Reduction to 1st order homogeneous form

Consider ODEs of the form

\[ \frac{\mathrm{d}y}{\mathrm{d}x}=\frac{ax+by+c}{lx+my+n}, \]

where \(a,b,c,l,m,n\) are constants. This is not a homogeneous ODE but it can be made homogeneous via the change of variables

\[ x=x_0+u,\qquad y=y_0+v, \]

where \(x_0,y_0\) are constants. Then

\[ \frac{\mathrm{d}v}{\mathrm{d}u}=\frac{\frac{\mathrm{d}v}{\mathrm{d}x}}{\frac{\mathrm{d}u}{\mathrm{d}x}}=\frac{\mathrm{d}y}{\mathrm{d}x}=\frac{au+bv+\{ax_0+by_0+c\}}{lu+mv+\{lx_0+my_0+n\}}. \]

We can then choose \(x_0\) and \(y_0\) (by solving a system of two simultaneous equations) in such a way that both expressions in curly brackets are equal to zero. Consequently the ODE becomes

\[ \frac{\mathrm{d}v}{\mathrm{d}u}=\frac{au+bv}{lu+mv}, \]

which is homogeneous. This equation can now be solved by our usual method for homogeneous first order ODEs to give a solution in terms of \(u\) and \(v\).
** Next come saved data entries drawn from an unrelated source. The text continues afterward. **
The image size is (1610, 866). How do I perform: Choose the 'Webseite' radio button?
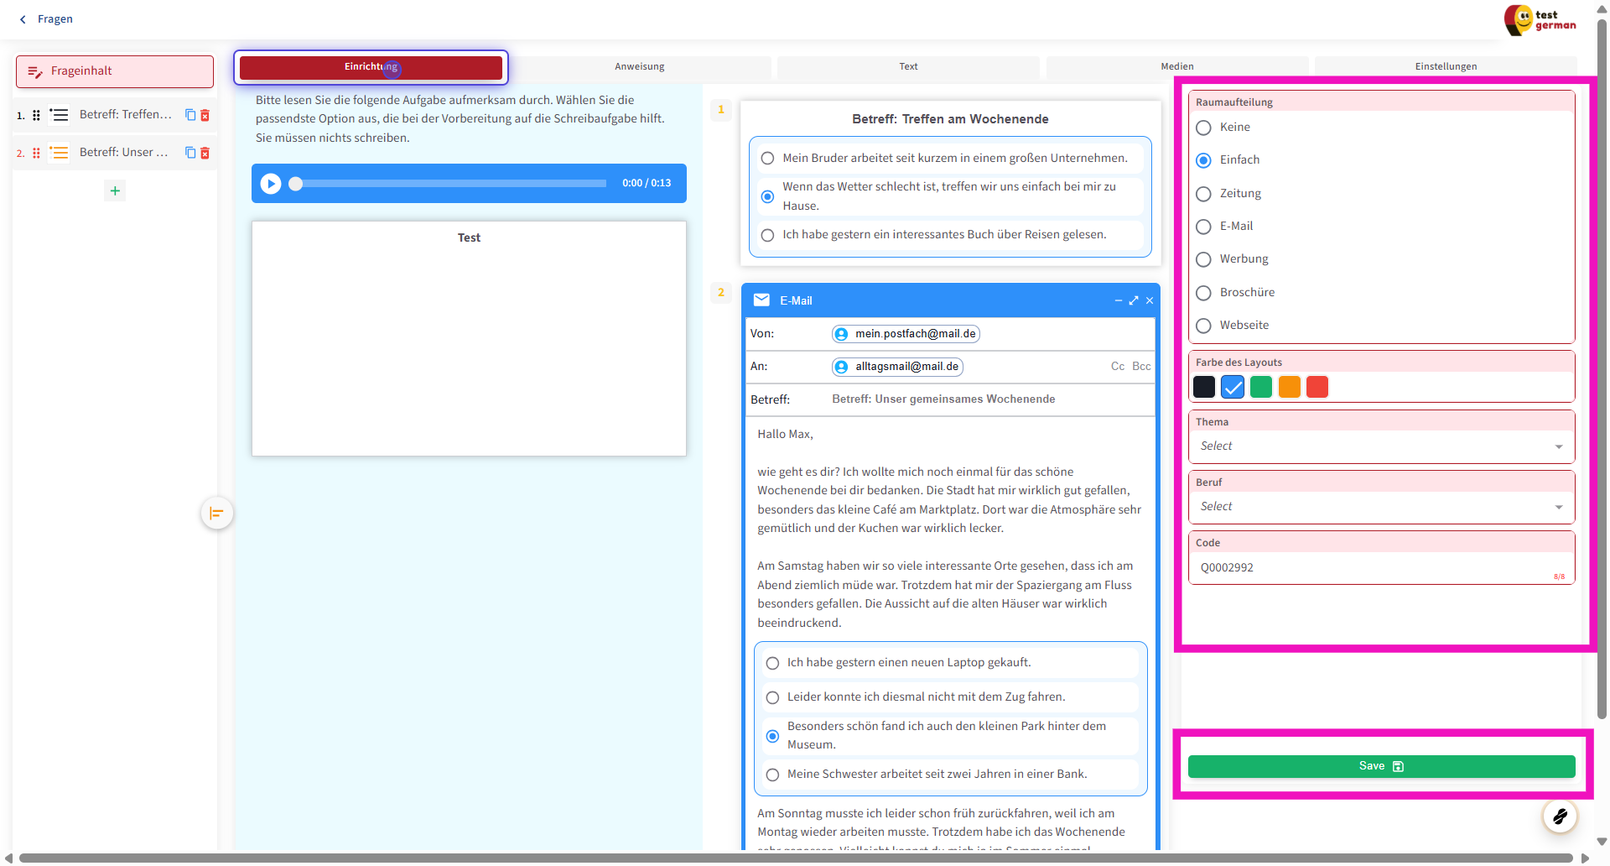click(1204, 326)
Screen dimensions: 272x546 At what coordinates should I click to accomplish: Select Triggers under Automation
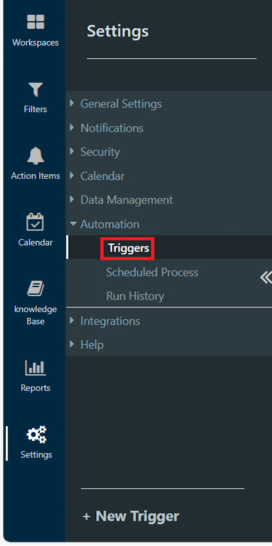(x=128, y=248)
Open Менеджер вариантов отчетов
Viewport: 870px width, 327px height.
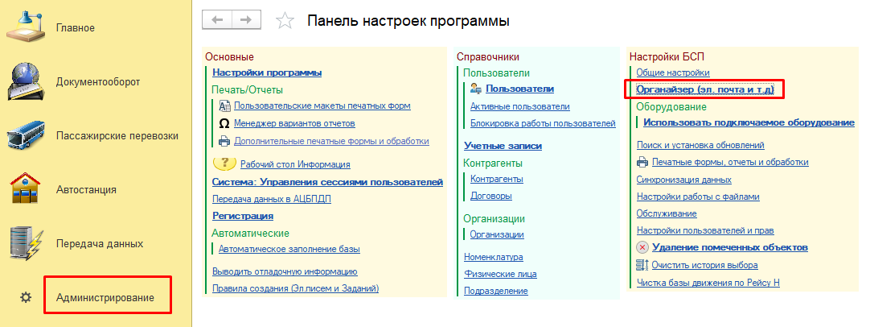click(294, 123)
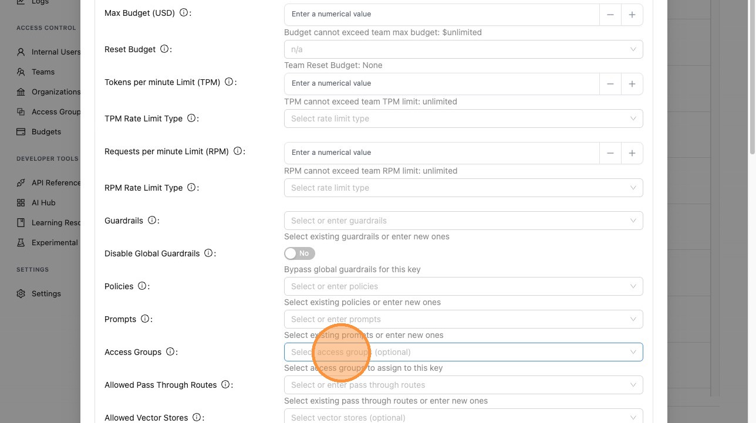Viewport: 756px width, 423px height.
Task: Click info icon next to Guardrails label
Action: 152,221
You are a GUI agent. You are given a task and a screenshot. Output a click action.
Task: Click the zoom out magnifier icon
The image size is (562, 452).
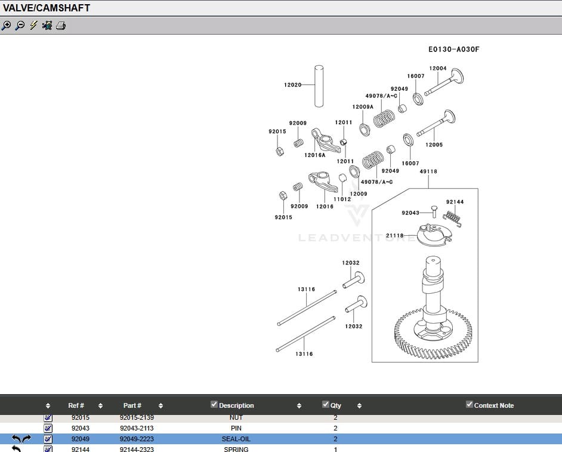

Finally, everything can be put back in terms of the original variables \(x\) and \(y\) to complete the problem.

Solving 1st order linear ODEs: Integrating factor

A first order linear ordinary differential equation can always be written in the form (note: some rearranging may be required first)

\[ \frac{\mathrm{d}y}{\mathrm{d}x}+P(x)y=Q(x). \]

Such differential equations can be solved by multiplying both sides by a so-called “integrating factor” \(R(x)\), which we choose as

\[ R(x)=\exp\left(\int P(x)\mathrm{d}x\right). \]

By doing so, the original ODE becomes

\[ R(x)\frac{\mathrm{d}y}{\mathrm{d}x}+R(x)P(x)y=R(x)Q(x). \]

We can then notice that the left hand side is the derivative with respect to \(x\) of \(R(x)y\) (this can be verified by differentiating \(R(x)y\) using the product rule), giving

\[ \frac{\mathrm{d}}{\mathrm{d}x}\left\{R(x)y\right\}=R(x)Q(x). \]

Integrating both sides with respect to \(x\) yields \(R(x)y=\int R(x)Q(x)\mathrm{d}x+c,\) where \(c\) is an arbitrary constant, and so rearranging gives the explicit solution

\[ y=\frac{1}{R(x)}\left(\int R(x)Q(x)\mathrm{d}x+c\right) \]

Bernoulli’s equation

A differential equation of the form

\[ \frac{\mathrm{d}y}{\mathrm{d}x}+P(x)y=Q(x)y^n, \]

where \(n\) is a constant, is called Bernoulli’s equation. If \(n=0\) or \(n=1\) then it is linear; otherwise it is non-linear.

Such an equation can be reduced to a linear first order ODE by making the substitution \(z=y^{1-n}.\) After some simplification and manipulation (as we’ve seen in the lectures), the equation reduces to a first order linear ODE that can be solved by using an integrating factor.